GLADIATOR, in Roman antiquity, a man who fought with deadly weapons against another gladiator or wild beast; especially in the amphitheater, for the amusement of the people.
The first gladiatorial fight occurred at the funeral of Brutus in 264 B. C. between his sons, Marcus and Decius. Originally, a gladiator was a prisoner, a slave, or criminal; later the performance became a mere spectacle, and knights, senators, and even women and emperors entered the arena. Gladiators were enormously popular, and many had large and enthusiastic fan followings.
The gladiatorial exhibits were announced by private circulars or proclamations. Gladiators marched to the arena on the day of the performance, where they were matched in pairs and their weapons were formally examined. In many cases the combats were fought between a man without arms, but provided with a net with which to ensnare his opponent and a three-pronged fork with which to spear him when caught, and an opponent in full armor, who sought safety in evading his enemy while seeking to pursue and kill him. The audience witnessing the combat became frantic with excitement, and yelled and applauded while rismg in their seats, shouting their approval when ghastly blows were dealt, followed by blood spouting forth. In most places the arena was protected from the rays of the sun by a gorgeous awning, while strains of music floated in the air, drowning the cries of death. It was not uncommon to distribute Syrian perfumes to overcome by their odor the scent of blood, and the spectators were delighted by the most brilliant scenic decorations.
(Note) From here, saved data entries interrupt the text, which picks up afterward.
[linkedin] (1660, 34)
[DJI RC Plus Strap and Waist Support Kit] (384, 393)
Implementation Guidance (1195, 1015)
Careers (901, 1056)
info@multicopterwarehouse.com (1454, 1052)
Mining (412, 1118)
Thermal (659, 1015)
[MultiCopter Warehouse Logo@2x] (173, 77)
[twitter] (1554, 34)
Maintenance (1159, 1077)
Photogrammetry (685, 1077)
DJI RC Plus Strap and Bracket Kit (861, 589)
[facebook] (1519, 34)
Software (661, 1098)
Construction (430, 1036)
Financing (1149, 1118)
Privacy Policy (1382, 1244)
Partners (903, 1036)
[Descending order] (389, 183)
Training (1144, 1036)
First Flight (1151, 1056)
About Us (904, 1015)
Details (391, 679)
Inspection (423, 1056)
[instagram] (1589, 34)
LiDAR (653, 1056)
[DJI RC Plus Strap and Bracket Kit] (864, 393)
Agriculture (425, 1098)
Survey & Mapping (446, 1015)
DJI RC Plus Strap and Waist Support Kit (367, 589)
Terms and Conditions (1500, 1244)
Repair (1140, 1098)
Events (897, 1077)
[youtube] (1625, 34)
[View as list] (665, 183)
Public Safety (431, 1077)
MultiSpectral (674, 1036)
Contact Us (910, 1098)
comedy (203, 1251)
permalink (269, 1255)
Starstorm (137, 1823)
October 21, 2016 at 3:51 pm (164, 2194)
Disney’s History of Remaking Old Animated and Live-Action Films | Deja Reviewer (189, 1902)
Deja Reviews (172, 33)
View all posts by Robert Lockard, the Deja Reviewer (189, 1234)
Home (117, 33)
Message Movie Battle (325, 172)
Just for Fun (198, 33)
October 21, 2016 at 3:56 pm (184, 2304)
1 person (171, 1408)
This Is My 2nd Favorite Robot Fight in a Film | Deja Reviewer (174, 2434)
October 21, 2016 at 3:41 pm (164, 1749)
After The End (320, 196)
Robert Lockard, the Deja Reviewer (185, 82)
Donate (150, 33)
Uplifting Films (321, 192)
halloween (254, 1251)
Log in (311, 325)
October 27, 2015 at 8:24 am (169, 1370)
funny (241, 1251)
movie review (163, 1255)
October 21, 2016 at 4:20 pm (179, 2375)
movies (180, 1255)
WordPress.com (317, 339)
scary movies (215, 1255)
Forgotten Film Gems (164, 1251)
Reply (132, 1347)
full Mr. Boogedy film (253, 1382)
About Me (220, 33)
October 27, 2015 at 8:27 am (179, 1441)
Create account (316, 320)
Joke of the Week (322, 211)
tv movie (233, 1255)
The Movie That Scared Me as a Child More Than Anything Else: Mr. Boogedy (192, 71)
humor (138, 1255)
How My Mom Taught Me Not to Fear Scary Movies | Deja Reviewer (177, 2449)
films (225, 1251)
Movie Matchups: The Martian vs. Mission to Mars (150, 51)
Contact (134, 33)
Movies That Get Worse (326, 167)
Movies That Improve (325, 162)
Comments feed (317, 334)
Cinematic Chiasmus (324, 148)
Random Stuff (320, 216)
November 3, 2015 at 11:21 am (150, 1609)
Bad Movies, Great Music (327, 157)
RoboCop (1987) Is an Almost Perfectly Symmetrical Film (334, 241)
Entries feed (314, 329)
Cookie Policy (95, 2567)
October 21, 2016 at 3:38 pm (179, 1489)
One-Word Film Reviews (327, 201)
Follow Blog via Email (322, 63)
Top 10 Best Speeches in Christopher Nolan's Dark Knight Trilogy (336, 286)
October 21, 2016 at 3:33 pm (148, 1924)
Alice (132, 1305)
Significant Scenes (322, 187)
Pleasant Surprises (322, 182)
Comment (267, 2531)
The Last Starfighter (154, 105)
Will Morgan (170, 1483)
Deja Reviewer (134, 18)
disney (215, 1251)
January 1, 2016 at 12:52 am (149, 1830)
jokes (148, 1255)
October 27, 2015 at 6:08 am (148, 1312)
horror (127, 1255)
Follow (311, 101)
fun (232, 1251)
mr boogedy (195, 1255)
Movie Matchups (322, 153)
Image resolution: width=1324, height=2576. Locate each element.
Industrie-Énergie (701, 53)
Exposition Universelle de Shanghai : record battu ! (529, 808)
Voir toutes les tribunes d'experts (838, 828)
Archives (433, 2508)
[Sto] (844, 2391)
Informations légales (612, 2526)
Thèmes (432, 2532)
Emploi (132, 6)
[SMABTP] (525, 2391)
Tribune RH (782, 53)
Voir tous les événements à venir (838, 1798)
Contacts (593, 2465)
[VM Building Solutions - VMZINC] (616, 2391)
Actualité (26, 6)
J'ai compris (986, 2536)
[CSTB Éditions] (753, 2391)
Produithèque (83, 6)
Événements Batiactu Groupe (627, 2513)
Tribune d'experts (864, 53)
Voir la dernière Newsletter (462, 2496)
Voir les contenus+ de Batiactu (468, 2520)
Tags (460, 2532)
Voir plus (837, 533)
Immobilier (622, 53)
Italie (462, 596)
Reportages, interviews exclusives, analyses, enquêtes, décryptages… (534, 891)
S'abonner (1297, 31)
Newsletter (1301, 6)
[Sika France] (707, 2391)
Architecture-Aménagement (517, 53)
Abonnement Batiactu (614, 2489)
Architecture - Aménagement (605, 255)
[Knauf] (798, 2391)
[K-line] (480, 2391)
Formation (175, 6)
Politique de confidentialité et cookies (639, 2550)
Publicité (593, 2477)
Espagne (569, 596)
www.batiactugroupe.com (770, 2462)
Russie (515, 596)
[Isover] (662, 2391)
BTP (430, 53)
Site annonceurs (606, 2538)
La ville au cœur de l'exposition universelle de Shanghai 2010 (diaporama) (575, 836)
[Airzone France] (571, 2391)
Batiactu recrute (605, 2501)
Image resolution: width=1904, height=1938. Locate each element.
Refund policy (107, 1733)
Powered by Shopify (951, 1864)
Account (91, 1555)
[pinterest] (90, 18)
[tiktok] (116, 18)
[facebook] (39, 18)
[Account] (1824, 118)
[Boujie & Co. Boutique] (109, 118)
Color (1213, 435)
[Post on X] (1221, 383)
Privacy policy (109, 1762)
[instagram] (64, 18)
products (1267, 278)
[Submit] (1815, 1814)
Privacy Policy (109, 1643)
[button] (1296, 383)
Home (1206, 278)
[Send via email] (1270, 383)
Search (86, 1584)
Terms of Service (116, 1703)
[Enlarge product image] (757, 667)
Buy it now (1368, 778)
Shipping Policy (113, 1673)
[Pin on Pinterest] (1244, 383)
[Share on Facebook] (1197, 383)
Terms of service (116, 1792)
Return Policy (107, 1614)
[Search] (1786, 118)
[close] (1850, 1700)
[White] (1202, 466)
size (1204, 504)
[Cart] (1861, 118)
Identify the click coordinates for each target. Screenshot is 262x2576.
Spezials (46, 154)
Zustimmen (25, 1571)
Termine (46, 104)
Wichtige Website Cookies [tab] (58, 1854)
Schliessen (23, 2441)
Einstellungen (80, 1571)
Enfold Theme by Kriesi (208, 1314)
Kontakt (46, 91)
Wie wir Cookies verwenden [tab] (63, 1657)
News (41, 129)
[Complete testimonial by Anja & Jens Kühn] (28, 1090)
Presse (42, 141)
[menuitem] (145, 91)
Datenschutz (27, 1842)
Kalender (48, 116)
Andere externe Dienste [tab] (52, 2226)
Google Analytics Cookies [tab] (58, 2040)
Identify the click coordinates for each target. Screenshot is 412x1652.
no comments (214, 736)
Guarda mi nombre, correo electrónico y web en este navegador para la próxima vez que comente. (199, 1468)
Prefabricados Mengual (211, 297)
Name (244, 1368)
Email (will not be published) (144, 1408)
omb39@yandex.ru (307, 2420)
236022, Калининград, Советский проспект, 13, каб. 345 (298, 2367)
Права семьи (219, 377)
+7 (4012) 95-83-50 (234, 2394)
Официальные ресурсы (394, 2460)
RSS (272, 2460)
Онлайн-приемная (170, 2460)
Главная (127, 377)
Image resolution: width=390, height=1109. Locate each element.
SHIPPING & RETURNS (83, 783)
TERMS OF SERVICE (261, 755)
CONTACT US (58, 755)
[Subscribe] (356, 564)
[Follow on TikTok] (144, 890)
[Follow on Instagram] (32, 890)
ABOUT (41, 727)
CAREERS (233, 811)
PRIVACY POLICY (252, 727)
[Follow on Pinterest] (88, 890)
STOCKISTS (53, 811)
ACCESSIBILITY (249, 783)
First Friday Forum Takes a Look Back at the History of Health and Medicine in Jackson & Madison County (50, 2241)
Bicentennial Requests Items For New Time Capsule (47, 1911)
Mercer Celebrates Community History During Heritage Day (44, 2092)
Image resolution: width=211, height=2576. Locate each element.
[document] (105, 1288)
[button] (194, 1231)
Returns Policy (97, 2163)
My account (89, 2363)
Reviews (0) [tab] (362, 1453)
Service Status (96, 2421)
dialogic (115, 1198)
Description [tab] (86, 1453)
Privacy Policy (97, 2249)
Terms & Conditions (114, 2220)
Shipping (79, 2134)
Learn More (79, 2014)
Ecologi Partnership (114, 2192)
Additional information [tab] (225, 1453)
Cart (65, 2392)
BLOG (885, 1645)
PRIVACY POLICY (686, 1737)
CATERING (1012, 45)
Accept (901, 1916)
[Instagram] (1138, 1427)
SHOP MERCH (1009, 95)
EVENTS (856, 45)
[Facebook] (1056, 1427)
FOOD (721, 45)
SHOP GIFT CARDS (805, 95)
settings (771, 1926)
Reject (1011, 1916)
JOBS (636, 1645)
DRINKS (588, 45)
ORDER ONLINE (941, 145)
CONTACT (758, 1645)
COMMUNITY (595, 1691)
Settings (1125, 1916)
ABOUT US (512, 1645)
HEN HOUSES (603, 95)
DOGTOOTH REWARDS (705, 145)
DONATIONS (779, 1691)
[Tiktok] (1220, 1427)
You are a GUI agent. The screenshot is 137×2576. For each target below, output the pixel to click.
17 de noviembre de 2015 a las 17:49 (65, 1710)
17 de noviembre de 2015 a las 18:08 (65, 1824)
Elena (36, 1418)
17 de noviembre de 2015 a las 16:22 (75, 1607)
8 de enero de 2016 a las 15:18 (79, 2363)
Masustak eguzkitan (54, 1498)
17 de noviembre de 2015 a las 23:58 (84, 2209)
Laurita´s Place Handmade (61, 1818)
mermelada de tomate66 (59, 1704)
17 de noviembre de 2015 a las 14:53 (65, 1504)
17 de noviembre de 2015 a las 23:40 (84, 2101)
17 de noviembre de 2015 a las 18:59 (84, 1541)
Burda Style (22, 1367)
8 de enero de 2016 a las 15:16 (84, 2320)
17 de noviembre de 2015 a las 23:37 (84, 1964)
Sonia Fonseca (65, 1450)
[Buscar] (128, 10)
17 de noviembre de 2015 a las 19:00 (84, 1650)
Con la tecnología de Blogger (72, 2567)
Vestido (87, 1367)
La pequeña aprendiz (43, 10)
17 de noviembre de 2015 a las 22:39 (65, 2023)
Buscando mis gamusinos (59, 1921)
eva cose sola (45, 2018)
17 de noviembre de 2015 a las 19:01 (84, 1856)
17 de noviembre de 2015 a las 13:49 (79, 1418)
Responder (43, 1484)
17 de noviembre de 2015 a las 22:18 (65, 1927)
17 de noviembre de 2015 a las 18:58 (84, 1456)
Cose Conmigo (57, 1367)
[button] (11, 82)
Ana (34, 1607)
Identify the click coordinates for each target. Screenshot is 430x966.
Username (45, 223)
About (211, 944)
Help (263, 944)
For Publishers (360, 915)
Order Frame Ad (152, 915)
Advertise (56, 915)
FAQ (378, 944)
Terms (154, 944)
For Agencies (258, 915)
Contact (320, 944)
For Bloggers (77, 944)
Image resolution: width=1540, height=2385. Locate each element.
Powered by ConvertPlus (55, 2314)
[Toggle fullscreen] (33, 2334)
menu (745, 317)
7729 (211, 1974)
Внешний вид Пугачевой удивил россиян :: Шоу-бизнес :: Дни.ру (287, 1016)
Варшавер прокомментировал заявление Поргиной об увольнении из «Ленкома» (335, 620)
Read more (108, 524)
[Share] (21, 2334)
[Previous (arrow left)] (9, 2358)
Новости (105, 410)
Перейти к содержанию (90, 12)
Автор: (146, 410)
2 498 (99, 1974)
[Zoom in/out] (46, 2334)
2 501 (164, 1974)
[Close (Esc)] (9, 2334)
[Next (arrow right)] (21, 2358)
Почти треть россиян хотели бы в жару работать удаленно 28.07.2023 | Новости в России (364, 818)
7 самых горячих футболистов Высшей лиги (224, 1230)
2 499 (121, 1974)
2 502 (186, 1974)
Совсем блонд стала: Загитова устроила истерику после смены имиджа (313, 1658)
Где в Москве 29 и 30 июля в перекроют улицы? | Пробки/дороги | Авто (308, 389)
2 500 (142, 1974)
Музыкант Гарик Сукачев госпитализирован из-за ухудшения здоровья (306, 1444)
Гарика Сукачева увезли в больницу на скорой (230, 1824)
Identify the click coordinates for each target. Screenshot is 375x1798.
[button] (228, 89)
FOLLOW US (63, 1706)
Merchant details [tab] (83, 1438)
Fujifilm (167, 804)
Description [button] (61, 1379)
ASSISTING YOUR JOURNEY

The gladiatorial battle opened at the sound of a bugle and a shout of command. A gladiator dropped his weapons when severely wounded, and as a plea for life held up his forefingers. This was sometimes in the gift of the people, but more often was vested in the vestal virgins. During the empire the power to spare life was lodged in the sovereign. Mercy was signaled by waving handkerchief or by a turned down thumb, while all hope was forbidden by a clenched and upright fist. Only the brave were accorded mercy. In the time of Julius Caesar it was common to give exhibits by couples fighting. He gave a show in which 320 were engaged. Titus provided an exhibition that continued one hundred days. In it the gladiators fought with wild beasts. The great gladiatorial exhibition of Trajan engaged 10,000 men, who fought with each other and wild beasts, continuing 123 days.
The wild beast fights were the most revolting, and by them many Christian martyrs lost their lives. Among the animals engaged were elephants, rhinoceroses, camelopards, hippopotami, tigers, lions, and many others of a ferocious nature. During naval fights the arena was flooded with water. A naval fight given by Augustus engaged 30 vessels, and during the combat 36 crocodiles were pursued and killed. The combatants were classified according to the arms they carried. Thus, one carrying a shield, helmet, sword, and breast armor was called samnite; those carrying a lasso or noose, the laguearii; those armed with Thracian buckles and a short sword were known as secutores. Gladiatorial games were forbidden in the reign of Emperor Honorius, about 404 A. D.